>>>>

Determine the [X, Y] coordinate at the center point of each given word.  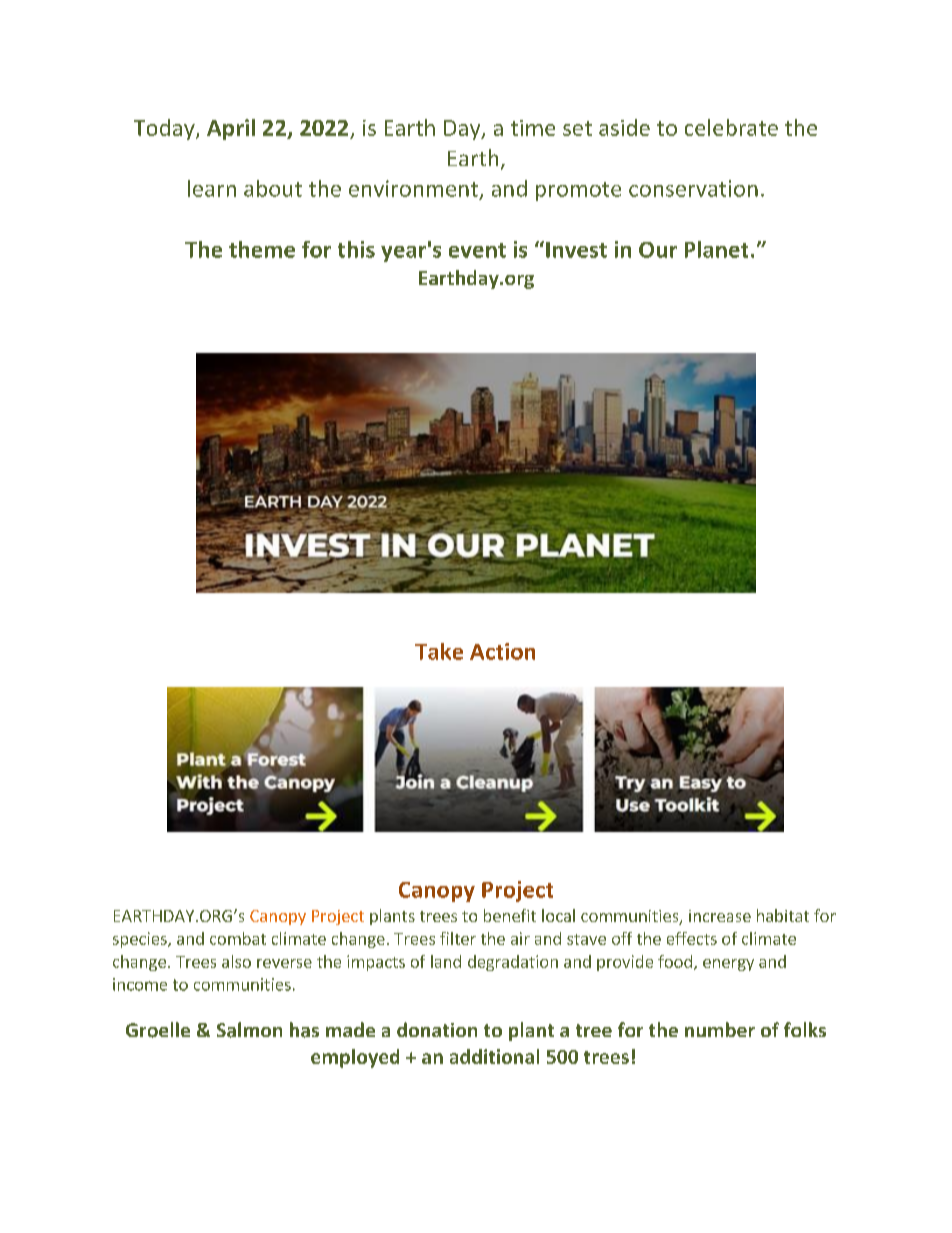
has [304, 1030]
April [231, 129]
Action [502, 651]
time [533, 128]
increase [720, 916]
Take [439, 651]
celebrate [731, 127]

<<<<

EXERCISE INSTRUCTIONS: Can you copy out every line of the material above word for word, leaving out the picture?

SOLUTION TO THIS TASK:
Determine the [X, Y] coordinate at the center point of each given word.  
has [304, 1030]
April [231, 129]
Action [502, 651]
time [533, 128]
increase [720, 916]
Take [439, 651]
celebrate [731, 127]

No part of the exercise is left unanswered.